I have seen acts of patience and kindness in the ease in which we have transitioned to a new routine of the church. We meet each other as best we can, from wherever we are in the world through technology and letter writing and mask making and parades. We have stepped up to share what we have; I have seen us humble the image of the church, stepping away from the church building to BE the church through gifts of food and paying others bills and making sure that no one around feels like the least of these. And I continue to see love as an action in our conversations about reopening the building. In our push back to that easy love, I have watched us make sure that before we rush in, we make sure that the decision won’t negatively impact our elderly, our immunocompromised, our youngest ones. This part of the verses usually ends with love bears all things, endures all things, but can be better translated into the verb form of the word “roof” meaning love protects all things, love enfolds and shelters from exposure. We do the hard actions of staying sheltered in place at home to show our love by sheltering others.
The true end of the passage goes on to say that we will not always have the gifts mentioned in the first third: we do not always have the strength to move mountains or the gift of understanding God, but love abides. Love is the great constant. Love is certainly something we feel, but, moreso, it is the guiding action of the church: We do all things in love.

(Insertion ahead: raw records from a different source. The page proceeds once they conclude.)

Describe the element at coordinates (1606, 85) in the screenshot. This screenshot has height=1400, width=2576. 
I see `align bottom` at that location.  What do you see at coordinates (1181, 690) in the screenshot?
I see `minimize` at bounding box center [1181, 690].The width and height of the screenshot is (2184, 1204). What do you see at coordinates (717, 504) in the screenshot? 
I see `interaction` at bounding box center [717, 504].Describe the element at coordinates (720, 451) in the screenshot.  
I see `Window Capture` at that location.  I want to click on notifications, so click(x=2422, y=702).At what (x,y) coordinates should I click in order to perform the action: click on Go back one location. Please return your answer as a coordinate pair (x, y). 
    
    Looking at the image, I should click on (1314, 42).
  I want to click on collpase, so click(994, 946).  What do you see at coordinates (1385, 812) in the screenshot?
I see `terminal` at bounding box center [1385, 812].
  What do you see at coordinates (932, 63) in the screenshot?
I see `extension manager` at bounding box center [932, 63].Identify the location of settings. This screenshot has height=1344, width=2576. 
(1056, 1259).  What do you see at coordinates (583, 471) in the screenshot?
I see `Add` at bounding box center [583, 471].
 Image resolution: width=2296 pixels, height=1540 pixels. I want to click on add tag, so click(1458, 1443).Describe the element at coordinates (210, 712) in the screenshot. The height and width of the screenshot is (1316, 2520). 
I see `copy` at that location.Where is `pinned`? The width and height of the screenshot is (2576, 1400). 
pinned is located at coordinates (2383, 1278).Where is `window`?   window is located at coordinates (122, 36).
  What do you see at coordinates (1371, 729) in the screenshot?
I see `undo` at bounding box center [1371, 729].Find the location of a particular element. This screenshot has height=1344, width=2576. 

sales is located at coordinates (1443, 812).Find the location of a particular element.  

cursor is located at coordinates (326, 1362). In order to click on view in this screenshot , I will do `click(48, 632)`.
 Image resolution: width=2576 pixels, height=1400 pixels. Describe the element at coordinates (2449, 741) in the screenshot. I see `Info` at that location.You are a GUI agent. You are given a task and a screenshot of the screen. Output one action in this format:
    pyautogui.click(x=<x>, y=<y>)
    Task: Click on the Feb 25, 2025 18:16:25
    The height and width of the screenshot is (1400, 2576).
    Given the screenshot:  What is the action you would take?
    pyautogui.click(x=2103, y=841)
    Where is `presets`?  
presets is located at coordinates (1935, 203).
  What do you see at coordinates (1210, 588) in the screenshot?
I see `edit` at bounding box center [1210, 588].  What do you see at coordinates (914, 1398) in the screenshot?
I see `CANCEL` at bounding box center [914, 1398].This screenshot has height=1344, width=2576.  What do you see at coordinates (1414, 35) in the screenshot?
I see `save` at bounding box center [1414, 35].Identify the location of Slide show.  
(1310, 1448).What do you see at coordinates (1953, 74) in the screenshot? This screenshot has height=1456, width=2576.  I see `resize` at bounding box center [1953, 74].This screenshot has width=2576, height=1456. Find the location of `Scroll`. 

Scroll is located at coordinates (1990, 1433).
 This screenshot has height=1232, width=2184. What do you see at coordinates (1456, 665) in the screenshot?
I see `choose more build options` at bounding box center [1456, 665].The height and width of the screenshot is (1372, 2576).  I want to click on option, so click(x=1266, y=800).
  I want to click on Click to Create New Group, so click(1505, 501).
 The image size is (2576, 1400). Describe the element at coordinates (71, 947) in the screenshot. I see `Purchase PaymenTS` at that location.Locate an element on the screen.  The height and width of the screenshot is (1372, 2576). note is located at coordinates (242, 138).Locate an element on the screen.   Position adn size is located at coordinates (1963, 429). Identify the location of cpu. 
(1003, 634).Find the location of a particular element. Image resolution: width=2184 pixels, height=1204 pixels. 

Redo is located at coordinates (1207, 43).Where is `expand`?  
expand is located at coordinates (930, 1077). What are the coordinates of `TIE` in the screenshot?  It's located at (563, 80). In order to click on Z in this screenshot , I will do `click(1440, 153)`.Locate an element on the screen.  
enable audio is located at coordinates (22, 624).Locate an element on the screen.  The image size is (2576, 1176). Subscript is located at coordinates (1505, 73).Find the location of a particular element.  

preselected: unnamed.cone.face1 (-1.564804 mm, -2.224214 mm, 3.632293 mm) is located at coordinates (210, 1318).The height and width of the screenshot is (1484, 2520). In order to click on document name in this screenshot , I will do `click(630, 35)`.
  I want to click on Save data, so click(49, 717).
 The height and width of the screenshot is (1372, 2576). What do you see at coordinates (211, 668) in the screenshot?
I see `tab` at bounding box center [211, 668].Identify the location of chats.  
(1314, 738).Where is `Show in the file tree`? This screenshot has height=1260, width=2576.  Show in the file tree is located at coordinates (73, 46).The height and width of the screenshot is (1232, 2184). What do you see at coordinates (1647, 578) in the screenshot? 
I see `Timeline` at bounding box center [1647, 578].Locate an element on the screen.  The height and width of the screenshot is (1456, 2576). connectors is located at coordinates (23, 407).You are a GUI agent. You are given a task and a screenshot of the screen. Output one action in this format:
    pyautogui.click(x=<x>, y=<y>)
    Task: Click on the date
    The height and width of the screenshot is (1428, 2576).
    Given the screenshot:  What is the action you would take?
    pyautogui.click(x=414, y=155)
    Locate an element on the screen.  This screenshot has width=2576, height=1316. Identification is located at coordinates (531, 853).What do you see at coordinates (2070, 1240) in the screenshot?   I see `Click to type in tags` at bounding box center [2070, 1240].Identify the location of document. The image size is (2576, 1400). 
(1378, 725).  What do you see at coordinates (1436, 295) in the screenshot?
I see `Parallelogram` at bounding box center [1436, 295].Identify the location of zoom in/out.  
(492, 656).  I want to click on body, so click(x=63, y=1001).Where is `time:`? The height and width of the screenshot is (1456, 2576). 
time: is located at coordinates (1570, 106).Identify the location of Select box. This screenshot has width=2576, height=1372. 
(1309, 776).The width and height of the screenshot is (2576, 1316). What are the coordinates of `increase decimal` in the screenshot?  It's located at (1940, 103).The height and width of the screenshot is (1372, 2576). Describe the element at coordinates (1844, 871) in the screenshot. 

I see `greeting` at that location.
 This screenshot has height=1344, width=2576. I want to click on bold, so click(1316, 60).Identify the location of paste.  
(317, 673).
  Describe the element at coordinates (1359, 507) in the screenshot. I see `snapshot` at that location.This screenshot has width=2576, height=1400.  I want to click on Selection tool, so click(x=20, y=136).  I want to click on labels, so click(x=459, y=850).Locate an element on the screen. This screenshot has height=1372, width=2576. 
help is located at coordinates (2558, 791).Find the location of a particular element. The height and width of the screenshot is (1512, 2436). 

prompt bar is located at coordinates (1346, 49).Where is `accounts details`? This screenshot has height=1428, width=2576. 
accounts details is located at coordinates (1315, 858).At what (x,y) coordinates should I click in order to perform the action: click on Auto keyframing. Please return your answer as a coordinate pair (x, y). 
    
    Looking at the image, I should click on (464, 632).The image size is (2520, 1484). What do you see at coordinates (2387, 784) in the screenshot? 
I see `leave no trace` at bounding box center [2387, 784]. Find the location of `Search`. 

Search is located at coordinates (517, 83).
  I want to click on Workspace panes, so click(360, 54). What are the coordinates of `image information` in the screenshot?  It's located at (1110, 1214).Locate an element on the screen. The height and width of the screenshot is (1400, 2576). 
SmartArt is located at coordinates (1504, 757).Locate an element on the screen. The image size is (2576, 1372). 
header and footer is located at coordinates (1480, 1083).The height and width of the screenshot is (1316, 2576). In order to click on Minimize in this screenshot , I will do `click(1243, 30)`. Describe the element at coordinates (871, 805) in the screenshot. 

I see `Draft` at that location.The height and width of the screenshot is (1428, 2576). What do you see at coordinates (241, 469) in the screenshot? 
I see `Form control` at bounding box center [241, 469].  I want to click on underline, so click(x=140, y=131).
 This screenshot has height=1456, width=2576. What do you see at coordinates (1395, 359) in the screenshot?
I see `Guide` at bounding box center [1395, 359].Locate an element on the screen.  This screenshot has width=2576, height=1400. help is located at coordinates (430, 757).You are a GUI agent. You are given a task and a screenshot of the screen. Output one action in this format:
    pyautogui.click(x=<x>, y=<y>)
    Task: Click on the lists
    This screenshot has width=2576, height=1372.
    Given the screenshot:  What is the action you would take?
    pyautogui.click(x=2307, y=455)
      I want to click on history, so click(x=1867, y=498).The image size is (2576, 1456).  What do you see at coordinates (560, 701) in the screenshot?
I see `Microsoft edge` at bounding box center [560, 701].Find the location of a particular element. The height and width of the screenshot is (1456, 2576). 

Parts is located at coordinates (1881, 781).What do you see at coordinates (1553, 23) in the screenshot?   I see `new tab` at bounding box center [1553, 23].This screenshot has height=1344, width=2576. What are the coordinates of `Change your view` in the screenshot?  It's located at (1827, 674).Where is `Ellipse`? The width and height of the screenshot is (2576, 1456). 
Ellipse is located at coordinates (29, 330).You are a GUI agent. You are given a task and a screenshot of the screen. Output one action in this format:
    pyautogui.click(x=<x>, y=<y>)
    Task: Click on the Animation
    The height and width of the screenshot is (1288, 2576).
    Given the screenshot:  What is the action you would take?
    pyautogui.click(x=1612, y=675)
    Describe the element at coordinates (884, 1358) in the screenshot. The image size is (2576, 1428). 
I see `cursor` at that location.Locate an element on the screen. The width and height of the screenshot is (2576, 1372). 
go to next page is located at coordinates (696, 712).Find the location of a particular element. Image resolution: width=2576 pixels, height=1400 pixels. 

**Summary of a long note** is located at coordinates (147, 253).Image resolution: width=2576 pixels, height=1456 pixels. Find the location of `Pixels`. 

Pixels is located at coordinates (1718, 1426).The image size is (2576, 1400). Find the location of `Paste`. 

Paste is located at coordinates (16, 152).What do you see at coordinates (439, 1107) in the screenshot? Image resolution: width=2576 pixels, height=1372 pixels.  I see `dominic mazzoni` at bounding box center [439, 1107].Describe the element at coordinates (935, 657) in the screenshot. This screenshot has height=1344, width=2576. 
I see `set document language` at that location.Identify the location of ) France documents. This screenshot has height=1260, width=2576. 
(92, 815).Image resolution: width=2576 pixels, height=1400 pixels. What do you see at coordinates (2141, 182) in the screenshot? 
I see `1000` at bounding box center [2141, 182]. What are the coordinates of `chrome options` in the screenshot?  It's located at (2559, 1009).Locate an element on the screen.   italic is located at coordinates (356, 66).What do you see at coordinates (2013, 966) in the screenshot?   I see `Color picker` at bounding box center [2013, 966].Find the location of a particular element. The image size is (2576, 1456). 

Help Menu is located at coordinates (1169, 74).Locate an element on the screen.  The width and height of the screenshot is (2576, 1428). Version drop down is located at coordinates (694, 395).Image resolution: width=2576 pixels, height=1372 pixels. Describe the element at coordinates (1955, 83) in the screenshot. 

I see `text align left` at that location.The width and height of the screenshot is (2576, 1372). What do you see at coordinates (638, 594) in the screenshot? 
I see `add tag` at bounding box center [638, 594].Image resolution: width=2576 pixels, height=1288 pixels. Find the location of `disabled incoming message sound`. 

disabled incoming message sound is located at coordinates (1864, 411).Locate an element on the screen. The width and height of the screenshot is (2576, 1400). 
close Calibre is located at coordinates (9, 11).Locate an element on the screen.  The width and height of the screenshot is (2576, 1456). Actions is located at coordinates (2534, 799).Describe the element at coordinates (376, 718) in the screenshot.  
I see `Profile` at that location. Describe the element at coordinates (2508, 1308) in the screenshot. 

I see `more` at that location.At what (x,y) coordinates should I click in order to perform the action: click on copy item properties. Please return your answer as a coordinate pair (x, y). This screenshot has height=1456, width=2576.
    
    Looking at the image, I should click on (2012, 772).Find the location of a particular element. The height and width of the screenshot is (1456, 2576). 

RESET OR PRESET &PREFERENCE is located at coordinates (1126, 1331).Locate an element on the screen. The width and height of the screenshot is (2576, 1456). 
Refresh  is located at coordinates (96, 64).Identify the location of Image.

Like the writer to the church in Corinth, I don’t claim to know what is going to happen in the next few months when it comes to seeing each other back in the church building, but I do know that I am hopeful that if we continue to act with love as our northern star, the church will still be the church when we meet again. As the passage says: let love be the beautiful prize for which you run, until and past when we are able to gather again. Amen.
COMMUNION
Meditation and Prayer - Katie Baird
Communion Song - “Bread of Heaven” sung by Joy Wyatt
Words of Institution - Chad Delaney
CLOSING HYMN
BENEDICTION - Sarah
Thank you for joining us here at Mantua Center for worship this week! If you were a part of the weekly watchparty, Hi Hello! So good to see you connecting with us in such a new and blessed way. Our church is full of talents and connection and love.
If you are new to Mantua Center and would like to see more videos, click on the bell or the subscribe button down below to stay on top of when we post new videos. If MCCC is old hat to you, and you are missing some points of connection, why not try one of the Zoom groups throughout the week? We have one at 11 on Sundays, one at 6:30 on Tuesday, one at 2:00 on Wednesdays, and one in the Evening on Thursday. Check out the email from Pastor Chad for more details about the nature of those meetings.
As our benediction today, I would like to offer the following Celtic sending prayer as benediction today: God bless the corners of this house and all the lintel blessed,
And bless the hearth and bless the board and bless each place of rest,
And bless each door that opens wide to strangers as to kin,
And bless each crystal window pane that lets the starlight in,
And bless the rooftree overhead and every sturdy wall.
The peace of man. The peace of God. With peace and love for all.